WHAT THE TASK ASKS. Using the listing below, give the number of lines in which the string "will" appears, and nothing else.
-------- EXERCISE INPUTS
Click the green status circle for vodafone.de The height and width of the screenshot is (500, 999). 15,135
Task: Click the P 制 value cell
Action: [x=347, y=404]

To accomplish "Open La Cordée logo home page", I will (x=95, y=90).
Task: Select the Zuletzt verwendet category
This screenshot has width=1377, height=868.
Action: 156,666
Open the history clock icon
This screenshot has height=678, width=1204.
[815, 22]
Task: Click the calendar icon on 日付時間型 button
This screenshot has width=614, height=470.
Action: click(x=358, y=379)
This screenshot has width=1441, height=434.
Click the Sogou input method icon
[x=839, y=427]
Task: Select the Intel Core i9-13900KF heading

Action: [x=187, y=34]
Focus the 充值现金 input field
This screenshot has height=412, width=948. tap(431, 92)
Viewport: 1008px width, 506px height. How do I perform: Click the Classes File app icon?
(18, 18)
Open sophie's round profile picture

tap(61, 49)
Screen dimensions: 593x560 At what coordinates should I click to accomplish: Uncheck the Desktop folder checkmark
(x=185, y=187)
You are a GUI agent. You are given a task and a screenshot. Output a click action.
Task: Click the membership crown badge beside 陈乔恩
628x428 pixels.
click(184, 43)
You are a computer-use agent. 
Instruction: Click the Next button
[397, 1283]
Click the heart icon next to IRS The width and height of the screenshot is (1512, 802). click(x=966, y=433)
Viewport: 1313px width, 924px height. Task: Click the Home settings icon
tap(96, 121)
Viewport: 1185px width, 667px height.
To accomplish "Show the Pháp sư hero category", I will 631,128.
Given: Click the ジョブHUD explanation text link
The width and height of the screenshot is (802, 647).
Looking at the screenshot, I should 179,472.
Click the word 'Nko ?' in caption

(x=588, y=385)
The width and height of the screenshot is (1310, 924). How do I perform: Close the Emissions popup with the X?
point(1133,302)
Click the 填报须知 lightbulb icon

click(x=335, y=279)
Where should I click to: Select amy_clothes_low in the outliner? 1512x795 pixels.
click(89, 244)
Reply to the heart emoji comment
----------------
EXERCISE OUTPUT. 2